What you will do
Transcribe the records underneath word for word, and leave no line out.

━━━━━━━━━━━━━━━━

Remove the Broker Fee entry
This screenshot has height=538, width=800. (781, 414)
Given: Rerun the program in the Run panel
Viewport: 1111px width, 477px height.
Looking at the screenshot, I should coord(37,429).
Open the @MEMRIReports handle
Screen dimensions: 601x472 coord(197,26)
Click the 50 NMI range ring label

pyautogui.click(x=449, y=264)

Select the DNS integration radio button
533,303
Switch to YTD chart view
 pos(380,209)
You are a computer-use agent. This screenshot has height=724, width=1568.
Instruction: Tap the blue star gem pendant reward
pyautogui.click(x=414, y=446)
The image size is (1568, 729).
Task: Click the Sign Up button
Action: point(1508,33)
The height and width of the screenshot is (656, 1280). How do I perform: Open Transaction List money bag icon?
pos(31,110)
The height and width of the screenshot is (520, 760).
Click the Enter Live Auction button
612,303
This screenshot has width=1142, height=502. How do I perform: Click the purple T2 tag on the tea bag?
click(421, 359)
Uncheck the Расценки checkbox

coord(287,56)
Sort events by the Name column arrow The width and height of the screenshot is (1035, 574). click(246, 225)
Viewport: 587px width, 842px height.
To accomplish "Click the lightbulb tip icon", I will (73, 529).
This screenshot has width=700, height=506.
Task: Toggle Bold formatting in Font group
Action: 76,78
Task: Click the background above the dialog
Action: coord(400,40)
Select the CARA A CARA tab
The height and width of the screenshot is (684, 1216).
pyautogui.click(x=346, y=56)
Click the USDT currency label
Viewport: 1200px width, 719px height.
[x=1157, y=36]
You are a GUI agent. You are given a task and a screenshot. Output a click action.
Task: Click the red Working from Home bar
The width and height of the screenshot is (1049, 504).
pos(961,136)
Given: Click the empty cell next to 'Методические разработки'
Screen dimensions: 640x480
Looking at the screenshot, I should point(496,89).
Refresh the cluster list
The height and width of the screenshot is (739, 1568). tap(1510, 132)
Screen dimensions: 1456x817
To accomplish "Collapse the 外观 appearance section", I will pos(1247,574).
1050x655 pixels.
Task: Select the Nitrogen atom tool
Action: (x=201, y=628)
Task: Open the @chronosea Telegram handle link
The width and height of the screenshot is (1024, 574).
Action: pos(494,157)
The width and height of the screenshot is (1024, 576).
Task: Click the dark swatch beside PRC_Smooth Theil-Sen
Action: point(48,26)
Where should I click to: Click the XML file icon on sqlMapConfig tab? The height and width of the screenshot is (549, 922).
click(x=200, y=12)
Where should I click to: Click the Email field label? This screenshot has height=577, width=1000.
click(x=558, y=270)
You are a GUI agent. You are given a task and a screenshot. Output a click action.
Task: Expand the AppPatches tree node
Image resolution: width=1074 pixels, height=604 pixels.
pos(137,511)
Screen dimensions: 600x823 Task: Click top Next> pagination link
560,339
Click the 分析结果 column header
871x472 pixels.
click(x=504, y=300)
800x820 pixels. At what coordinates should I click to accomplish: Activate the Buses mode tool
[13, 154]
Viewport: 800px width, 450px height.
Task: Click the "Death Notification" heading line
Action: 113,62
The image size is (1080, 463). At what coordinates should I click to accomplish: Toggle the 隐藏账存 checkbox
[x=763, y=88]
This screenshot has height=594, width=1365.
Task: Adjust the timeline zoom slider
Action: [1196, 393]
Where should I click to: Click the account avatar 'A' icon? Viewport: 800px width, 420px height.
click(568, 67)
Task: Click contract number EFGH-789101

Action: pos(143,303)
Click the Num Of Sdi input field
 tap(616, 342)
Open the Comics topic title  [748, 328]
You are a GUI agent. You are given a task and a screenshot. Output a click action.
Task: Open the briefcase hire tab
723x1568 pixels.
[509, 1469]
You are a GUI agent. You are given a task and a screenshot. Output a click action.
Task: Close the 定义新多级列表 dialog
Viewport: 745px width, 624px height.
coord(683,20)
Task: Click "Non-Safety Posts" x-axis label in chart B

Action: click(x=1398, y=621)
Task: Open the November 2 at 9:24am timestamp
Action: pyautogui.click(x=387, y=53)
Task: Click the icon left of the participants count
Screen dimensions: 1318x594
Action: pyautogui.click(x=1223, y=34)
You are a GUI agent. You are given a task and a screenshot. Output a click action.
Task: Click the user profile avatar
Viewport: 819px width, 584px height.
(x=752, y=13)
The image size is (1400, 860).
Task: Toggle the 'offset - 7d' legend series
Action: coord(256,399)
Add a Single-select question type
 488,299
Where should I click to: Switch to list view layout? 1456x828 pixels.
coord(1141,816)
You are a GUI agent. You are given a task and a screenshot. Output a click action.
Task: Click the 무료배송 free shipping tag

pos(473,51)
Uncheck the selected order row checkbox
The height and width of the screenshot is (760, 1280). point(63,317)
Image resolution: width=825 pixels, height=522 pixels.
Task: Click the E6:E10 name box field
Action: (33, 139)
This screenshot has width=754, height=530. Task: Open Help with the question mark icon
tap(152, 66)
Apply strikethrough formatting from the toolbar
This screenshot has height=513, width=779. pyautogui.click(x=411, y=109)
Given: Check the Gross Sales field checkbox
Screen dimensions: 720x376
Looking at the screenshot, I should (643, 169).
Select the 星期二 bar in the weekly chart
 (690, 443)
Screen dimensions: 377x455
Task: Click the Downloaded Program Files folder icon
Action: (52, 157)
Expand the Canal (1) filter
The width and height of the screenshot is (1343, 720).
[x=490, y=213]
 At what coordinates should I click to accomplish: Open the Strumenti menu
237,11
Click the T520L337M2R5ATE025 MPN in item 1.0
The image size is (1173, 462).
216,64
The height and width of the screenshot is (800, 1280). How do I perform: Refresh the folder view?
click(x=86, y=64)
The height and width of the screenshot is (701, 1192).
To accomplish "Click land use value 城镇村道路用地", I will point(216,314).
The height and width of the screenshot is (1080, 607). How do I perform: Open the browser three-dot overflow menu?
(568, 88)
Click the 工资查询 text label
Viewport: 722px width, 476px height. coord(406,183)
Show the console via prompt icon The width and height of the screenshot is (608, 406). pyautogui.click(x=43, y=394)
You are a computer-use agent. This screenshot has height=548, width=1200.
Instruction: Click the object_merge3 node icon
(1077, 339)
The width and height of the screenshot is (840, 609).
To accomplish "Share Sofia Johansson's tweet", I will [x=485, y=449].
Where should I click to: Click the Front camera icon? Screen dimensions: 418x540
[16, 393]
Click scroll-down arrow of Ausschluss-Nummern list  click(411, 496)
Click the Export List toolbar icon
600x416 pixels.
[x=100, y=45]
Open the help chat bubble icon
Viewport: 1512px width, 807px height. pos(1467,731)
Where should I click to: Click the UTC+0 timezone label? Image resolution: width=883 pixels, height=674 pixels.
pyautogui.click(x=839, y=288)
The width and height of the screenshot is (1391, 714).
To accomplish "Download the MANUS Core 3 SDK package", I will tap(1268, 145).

━━━━━━━━━━━━━━━━

The completed task
Remove the Broker Fee entry
This screenshot has height=538, width=800. (781, 414)
Given: Rerun the program in the Run panel
Viewport: 1111px width, 477px height.
Looking at the screenshot, I should coord(37,429).
Open the @MEMRIReports handle
Screen dimensions: 601x472 coord(197,26)
Click the 50 NMI range ring label

pyautogui.click(x=449, y=264)

Select the DNS integration radio button
533,303
Switch to YTD chart view
 pos(380,209)
You are a computer-use agent. This screenshot has height=724, width=1568.
Instruction: Tap the blue star gem pendant reward
pyautogui.click(x=414, y=446)
The image size is (1568, 729).
Task: Click the Sign Up button
Action: point(1508,33)
The height and width of the screenshot is (656, 1280). How do I perform: Open Transaction List money bag icon?
pos(31,110)
The height and width of the screenshot is (520, 760).
Click the Enter Live Auction button
612,303
This screenshot has width=1142, height=502. How do I perform: Click the purple T2 tag on the tea bag?
click(421, 359)
Uncheck the Расценки checkbox

coord(287,56)
Sort events by the Name column arrow The width and height of the screenshot is (1035, 574). click(246, 225)
Viewport: 587px width, 842px height.
To accomplish "Click the lightbulb tip icon", I will (73, 529).
This screenshot has width=700, height=506.
Task: Toggle Bold formatting in Font group
Action: 76,78
Task: Click the background above the dialog
Action: coord(400,40)
Select the CARA A CARA tab
The height and width of the screenshot is (684, 1216).
pyautogui.click(x=346, y=56)
Click the USDT currency label
Viewport: 1200px width, 719px height.
[x=1157, y=36]
You are a GUI agent. You are given a task and a screenshot. Output a click action.
Task: Click the red Working from Home bar
The width and height of the screenshot is (1049, 504).
pos(961,136)
Given: Click the empty cell next to 'Методические разработки'
Screen dimensions: 640x480
Looking at the screenshot, I should point(496,89).
Refresh the cluster list
The height and width of the screenshot is (739, 1568). tap(1510, 132)
Screen dimensions: 1456x817
To accomplish "Collapse the 外观 appearance section", I will pos(1247,574).
1050x655 pixels.
Task: Select the Nitrogen atom tool
Action: (x=201, y=628)
Task: Open the @chronosea Telegram handle link
The width and height of the screenshot is (1024, 574).
Action: pos(494,157)
The width and height of the screenshot is (1024, 576).
Task: Click the dark swatch beside PRC_Smooth Theil-Sen
Action: point(48,26)
Where should I click to: Click the XML file icon on sqlMapConfig tab? The height and width of the screenshot is (549, 922).
click(x=200, y=12)
Where should I click to: Click the Email field label? This screenshot has height=577, width=1000.
click(x=558, y=270)
You are a GUI agent. You are given a task and a screenshot. Output a click action.
Task: Expand the AppPatches tree node
Image resolution: width=1074 pixels, height=604 pixels.
pos(137,511)
Screen dimensions: 600x823 Task: Click top Next> pagination link
560,339
Click the 分析结果 column header
871x472 pixels.
click(x=504, y=300)
800x820 pixels. At what coordinates should I click to accomplish: Activate the Buses mode tool
[13, 154]
Viewport: 800px width, 450px height.
Task: Click the "Death Notification" heading line
Action: 113,62
The image size is (1080, 463). At what coordinates should I click to accomplish: Toggle the 隐藏账存 checkbox
[x=763, y=88]
This screenshot has height=594, width=1365.
Task: Adjust the timeline zoom slider
Action: [1196, 393]
Where should I click to: Click the account avatar 'A' icon? Viewport: 800px width, 420px height.
click(568, 67)
Task: Click contract number EFGH-789101

Action: pos(143,303)
Click the Num Of Sdi input field
 tap(616, 342)
Open the Comics topic title  [748, 328]
You are a GUI agent. You are given a task and a screenshot. Output a click action.
Task: Open the briefcase hire tab
723x1568 pixels.
[509, 1469]
You are a GUI agent. You are given a task and a screenshot. Output a click action.
Task: Close the 定义新多级列表 dialog
Viewport: 745px width, 624px height.
coord(683,20)
Task: Click "Non-Safety Posts" x-axis label in chart B

Action: click(x=1398, y=621)
Task: Open the November 2 at 9:24am timestamp
Action: pyautogui.click(x=387, y=53)
Task: Click the icon left of the participants count
Screen dimensions: 1318x594
Action: pyautogui.click(x=1223, y=34)
You are a GUI agent. You are given a task and a screenshot. Output a click action.
Task: Click the user profile avatar
Viewport: 819px width, 584px height.
(x=752, y=13)
The image size is (1400, 860).
Task: Toggle the 'offset - 7d' legend series
Action: coord(256,399)
Add a Single-select question type
 488,299
Where should I click to: Switch to list view layout? 1456x828 pixels.
coord(1141,816)
You are a GUI agent. You are given a task and a screenshot. Output a click action.
Task: Click the 무료배송 free shipping tag

pos(473,51)
Uncheck the selected order row checkbox
The height and width of the screenshot is (760, 1280). point(63,317)
Image resolution: width=825 pixels, height=522 pixels.
Task: Click the E6:E10 name box field
Action: (33, 139)
This screenshot has width=754, height=530. Task: Open Help with the question mark icon
tap(152, 66)
Apply strikethrough formatting from the toolbar
This screenshot has height=513, width=779. pyautogui.click(x=411, y=109)
Given: Check the Gross Sales field checkbox
Screen dimensions: 720x376
Looking at the screenshot, I should (643, 169).
Select the 星期二 bar in the weekly chart
 (690, 443)
Screen dimensions: 377x455
Task: Click the Downloaded Program Files folder icon
Action: (52, 157)
Expand the Canal (1) filter
The width and height of the screenshot is (1343, 720).
[x=490, y=213]
 At what coordinates should I click to accomplish: Open the Strumenti menu
237,11
Click the T520L337M2R5ATE025 MPN in item 1.0
The image size is (1173, 462).
216,64
The height and width of the screenshot is (800, 1280). How do I perform: Refresh the folder view?
click(x=86, y=64)
The height and width of the screenshot is (701, 1192).
To accomplish "Click land use value 城镇村道路用地", I will point(216,314).
The height and width of the screenshot is (1080, 607). How do I perform: Open the browser three-dot overflow menu?
(568, 88)
Click the 工资查询 text label
Viewport: 722px width, 476px height. coord(406,183)
Show the console via prompt icon The width and height of the screenshot is (608, 406). pyautogui.click(x=43, y=394)
You are a computer-use agent. This screenshot has height=548, width=1200.
Instruction: Click the object_merge3 node icon
(1077, 339)
The width and height of the screenshot is (840, 609).
To accomplish "Share Sofia Johansson's tweet", I will [x=485, y=449].
Where should I click to: Click the Front camera icon? Screen dimensions: 418x540
[16, 393]
Click scroll-down arrow of Ausschluss-Nummern list  click(411, 496)
Click the Export List toolbar icon
600x416 pixels.
[x=100, y=45]
Open the help chat bubble icon
Viewport: 1512px width, 807px height. pos(1467,731)
Where should I click to: Click the UTC+0 timezone label? Image resolution: width=883 pixels, height=674 pixels.
pyautogui.click(x=839, y=288)
The width and height of the screenshot is (1391, 714).
To accomplish "Download the MANUS Core 3 SDK package", I will tap(1268, 145).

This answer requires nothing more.